Last week’s parshah, Breshit, shows God feeling a bit of buyer’s remorse. The brand new world that was tov me’od, very good, in Genesis 1:31 suddenly appeared, by the opening verses of chapter 6, to be ra, evil. We were left on a cliffhanger—all the people are evil, God wants to blot them out, and Noah found favor in the eyes of God…
This week, we pick up where we left off, but with different vocabulary. Instead of ra, evil, the Torah uses the root sh-h-t to describe both the problem and the solution: “vatishahet ha-aretz—the earth became corrupt,” so God says, “hineni mashhitam et ha-aretz—I am about to destroy [the people] with the earth” (Gen. 6:11,13). It’s intriguing that the same root—used seven times in the narrative—is both cause and effect. What exactly was so corrupt that led God to hit ‘reset’?
The classical rabbis let their imaginations run a bit wild with sh-h-t and its companion word, hamas. By analogy with other biblical verses, various commentators explain the problem as sexual immorality (including widespread interspecies sex), idol worship, theft, and violence. Rather than their itemization, I am more drawn to Professor Nahum Sarna’s interpretation in the JPS commentary, where he writes, “From the divine enactments for the regulation of society after the Flood, detailed in chapter 9, it may be deduced that hamas here refers predominantly to the arrogant disregard for the sanctity and inviolability of human life. (p. 51)” Sarna is referring to the Noachide Commandments, the laws that Jewish tradition expects even non-Jews to follow; the two that are stated most clearly in the text are prohibitions against tearing a limb off a living animal and murder (Gen. 9:4-6). The latter is explicitly grounded in the idea that humanity is created in the image of God.

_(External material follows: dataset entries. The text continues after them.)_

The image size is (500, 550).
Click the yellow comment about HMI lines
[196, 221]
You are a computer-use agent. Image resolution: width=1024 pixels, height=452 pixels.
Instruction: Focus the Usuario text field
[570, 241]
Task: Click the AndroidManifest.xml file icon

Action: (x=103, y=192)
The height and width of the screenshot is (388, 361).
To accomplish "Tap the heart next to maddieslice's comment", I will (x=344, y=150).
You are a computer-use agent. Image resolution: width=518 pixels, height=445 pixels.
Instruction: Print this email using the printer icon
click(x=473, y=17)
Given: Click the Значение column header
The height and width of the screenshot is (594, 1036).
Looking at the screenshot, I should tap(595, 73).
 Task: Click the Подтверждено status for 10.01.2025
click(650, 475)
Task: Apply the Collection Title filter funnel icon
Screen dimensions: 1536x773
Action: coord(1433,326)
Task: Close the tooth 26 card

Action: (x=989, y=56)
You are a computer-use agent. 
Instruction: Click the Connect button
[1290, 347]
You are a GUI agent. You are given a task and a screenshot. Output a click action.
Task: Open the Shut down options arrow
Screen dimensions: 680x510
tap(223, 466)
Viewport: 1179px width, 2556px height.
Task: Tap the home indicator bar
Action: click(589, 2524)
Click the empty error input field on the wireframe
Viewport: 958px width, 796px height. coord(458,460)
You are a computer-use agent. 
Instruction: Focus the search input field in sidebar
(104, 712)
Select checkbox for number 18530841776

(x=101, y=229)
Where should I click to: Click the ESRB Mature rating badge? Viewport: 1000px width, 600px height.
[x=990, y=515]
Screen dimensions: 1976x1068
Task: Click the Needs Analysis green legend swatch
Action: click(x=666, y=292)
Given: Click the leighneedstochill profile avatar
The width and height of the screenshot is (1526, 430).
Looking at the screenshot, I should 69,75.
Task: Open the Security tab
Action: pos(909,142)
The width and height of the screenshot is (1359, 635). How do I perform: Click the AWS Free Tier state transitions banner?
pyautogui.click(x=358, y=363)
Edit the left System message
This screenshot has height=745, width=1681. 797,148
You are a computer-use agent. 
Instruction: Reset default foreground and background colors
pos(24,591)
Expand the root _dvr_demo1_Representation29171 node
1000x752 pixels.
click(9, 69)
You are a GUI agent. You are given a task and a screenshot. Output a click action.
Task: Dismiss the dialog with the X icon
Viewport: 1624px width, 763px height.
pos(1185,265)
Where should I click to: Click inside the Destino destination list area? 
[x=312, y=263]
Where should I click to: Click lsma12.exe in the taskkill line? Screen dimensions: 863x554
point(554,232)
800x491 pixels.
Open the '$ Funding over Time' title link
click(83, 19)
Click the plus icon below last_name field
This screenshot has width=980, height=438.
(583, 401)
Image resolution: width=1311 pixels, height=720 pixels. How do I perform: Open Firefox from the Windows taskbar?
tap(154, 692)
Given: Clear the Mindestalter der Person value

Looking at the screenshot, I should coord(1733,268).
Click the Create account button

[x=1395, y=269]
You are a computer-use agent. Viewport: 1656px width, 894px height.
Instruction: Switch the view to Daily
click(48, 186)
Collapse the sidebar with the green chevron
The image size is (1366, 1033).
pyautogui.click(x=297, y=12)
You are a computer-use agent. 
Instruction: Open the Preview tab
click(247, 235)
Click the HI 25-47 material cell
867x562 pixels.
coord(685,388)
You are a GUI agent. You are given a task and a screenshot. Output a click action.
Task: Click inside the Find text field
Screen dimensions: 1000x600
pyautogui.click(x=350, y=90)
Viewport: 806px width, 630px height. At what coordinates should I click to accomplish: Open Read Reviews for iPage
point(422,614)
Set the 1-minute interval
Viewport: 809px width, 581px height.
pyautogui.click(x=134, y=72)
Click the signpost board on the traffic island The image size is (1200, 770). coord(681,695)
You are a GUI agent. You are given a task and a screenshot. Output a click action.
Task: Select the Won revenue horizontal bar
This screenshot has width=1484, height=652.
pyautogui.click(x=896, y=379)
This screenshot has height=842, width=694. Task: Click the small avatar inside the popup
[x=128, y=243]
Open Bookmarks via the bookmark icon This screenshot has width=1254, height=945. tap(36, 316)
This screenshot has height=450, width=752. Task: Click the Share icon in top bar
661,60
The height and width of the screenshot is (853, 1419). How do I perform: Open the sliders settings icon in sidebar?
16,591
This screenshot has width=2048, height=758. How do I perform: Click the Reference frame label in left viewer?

As I contemplate the human rights campaigns that T’ruah works on—as well as the myriad issues that fall outside our scope—I am slightly unnerved by this idea that the “solution” shares the same root as the problem. It seems like if we don’t get our act together to live up to the values we espouse, all of us could be in for some very difficult and unpleasant times. “…Humankind cannot undermine the moral basis of society without endangering the very existence of its civilization,” writes Sarna. “In fact, through its corruption, society sets in motion the process of inevitable self-destruction. (p. 51)” Sarna is a biblical scholar explicating a 2500-year-old text, but he sounds eerily like a contemporary social commentator giving voice to prophetic call: corrupt societies, like corrupt hard drives, get reformatted and wiped clean. I imagine the process isn’t pretty.
After the flood, God realizes that the basic impulse of humankind is still ra, still evil most of the time (Gen. 8:21), but it’s something that can be controlled and lived with. It HAS to be controlled and lived with; the alternative is too terrible to contemplate. If we allow our dark impulses to rule us, we sow the seeds of our own collapse from the inside out.